When my daughter grumbled into the kitchen this morning she asked me if she could have some juice in her water jug instead of just water. She said, "Some of the other kids bring juice, and I want some too."
I opened the fridge and grabbed the juice and poured it into the jug she held out for me. Then my wife entered the room and said, "You can't take juice to school."
"Why not?" I asked.
"Because," she said, "The teacher has a policy that kids can't drink juice because it will rot their teeth."
"Well, that..."
"DON'T...!!!" my wife motioned her hand out as to say, "STOP! Don't go there!" She didn't need to, because I planned to stop anyway. Yet instead of assuming I knew (as many men would do), she said, "KK needs to learn to follow the rules. The rules in her class is no juice."
"Well, that's a bunch of bullshit!" I wanted to say, yet held my mouth. Wife was right about the rule following. Yet I was frustrated nonetheless. I felt trapped. I felt as though I were living in a socialistic nation.

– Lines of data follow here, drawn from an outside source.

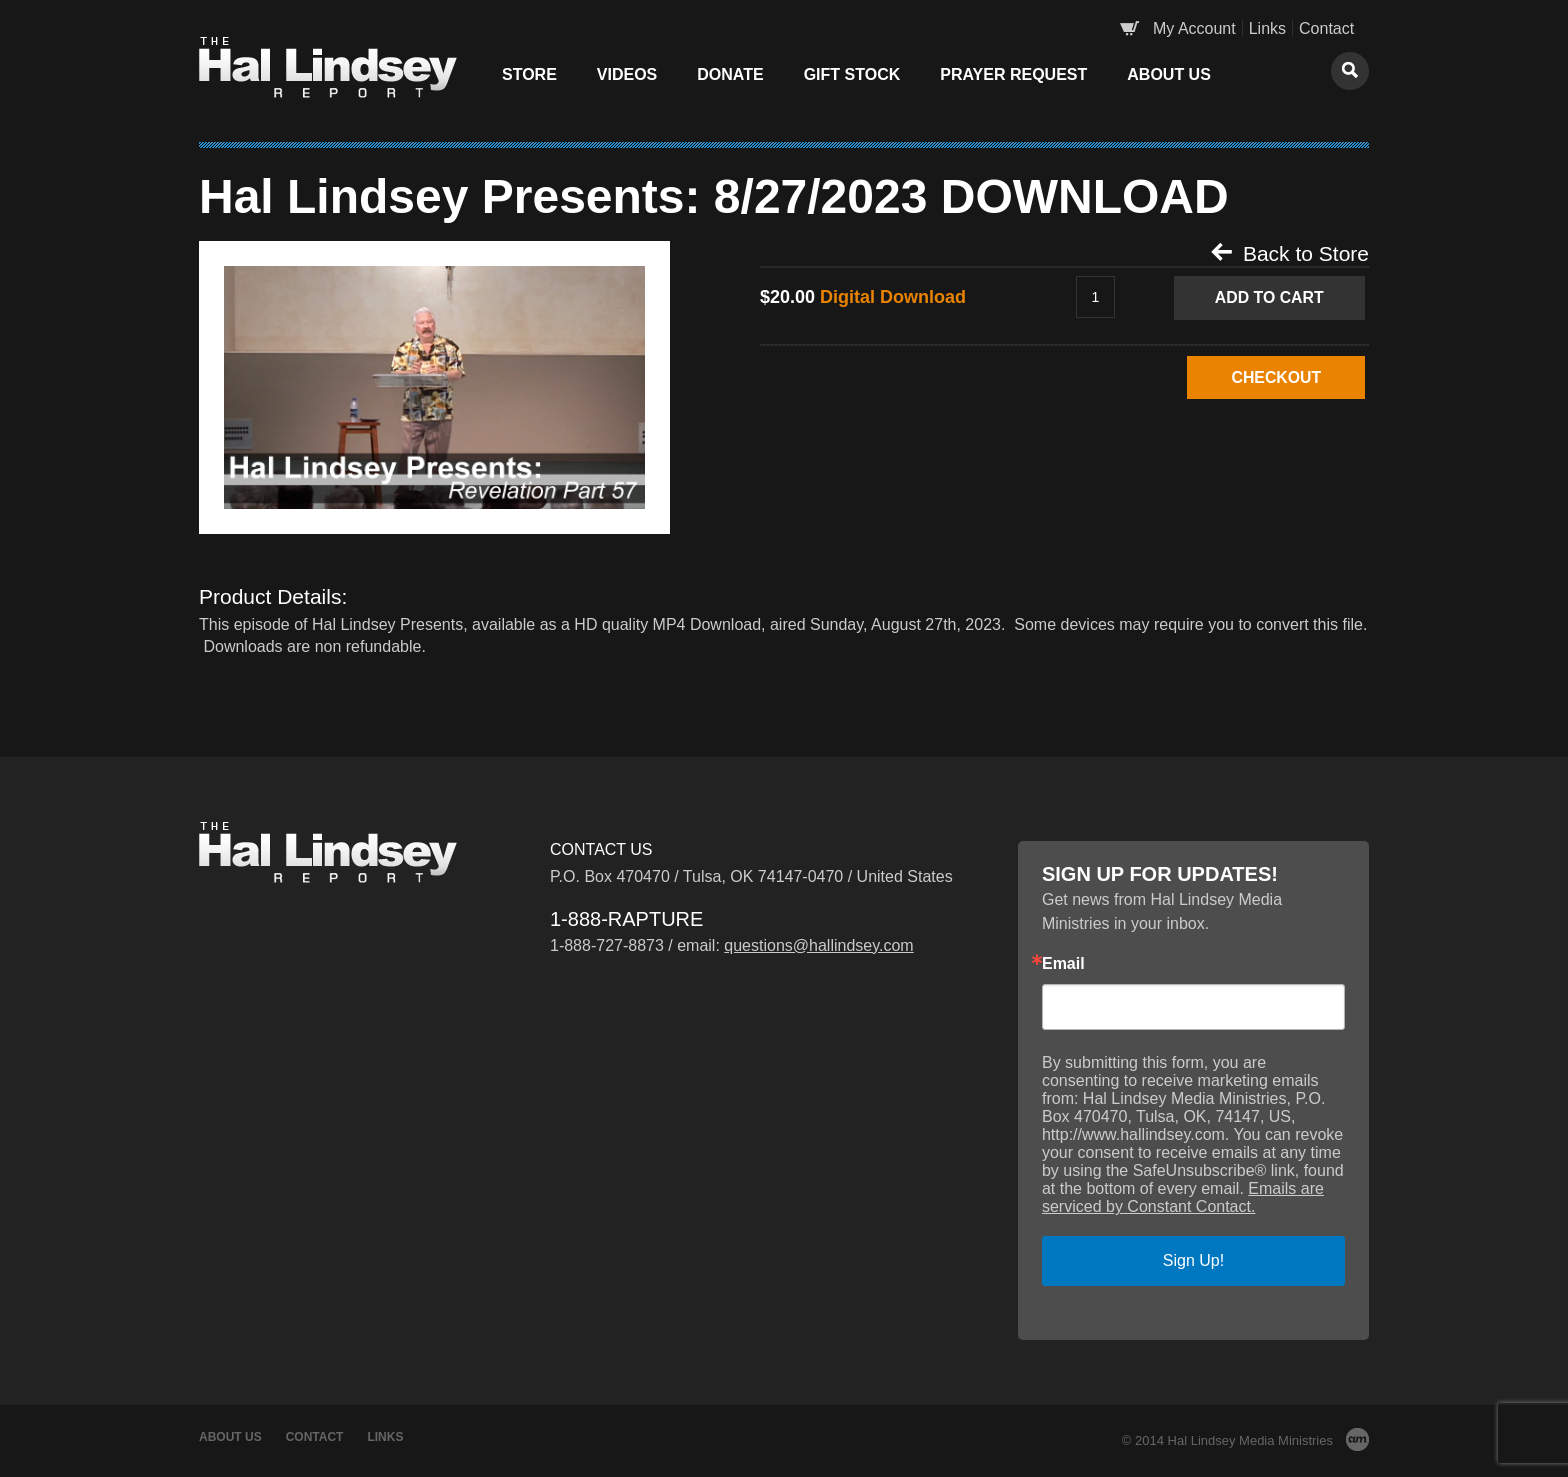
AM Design (1357, 1439)
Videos (627, 74)
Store (529, 74)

Since when does the school have a right to protect my daughter from herself. Their job is to protect one kid from another kid, yet not to protect kids from themselves. Protecting kids from themselves is the job of the parent. That's me. I'm the parent. It's my job to care for my daughters teeth. If I want to be stupid and let my kid have juice and rotting teeth, that's my right.
When I was a kid we weren't allowed to chew gum. This was a rule because the noise from gum disturbed the class, and kids were sticking old gum under the desks and destroying school property. This rule was to protect kids from each other and protect teachers and janitors (they used to be called janitors) from kids.
Yet now teachers and schools and principals and superintendents and school boards and politicians have decided that parents are too stupid to protect their children from themselves, so they have to do it for us. I'm stupid, they think. You're stupid, they think. So they must protect your (our -- mine) children from themselves.
Schools are now doing our job. What disturbs me most about this is not even my wife was concerned about this. Personally, I'm ticked. The schools not only have the power to put me in jail if I don't send my kids to school, but to tell me how to parent. There should be a public outcry, yet there isn't.
Have we become so complacent as a nation, so busy raising our kids and working to support our families, that we missed when our rights were taken away? That appears to be what has happened.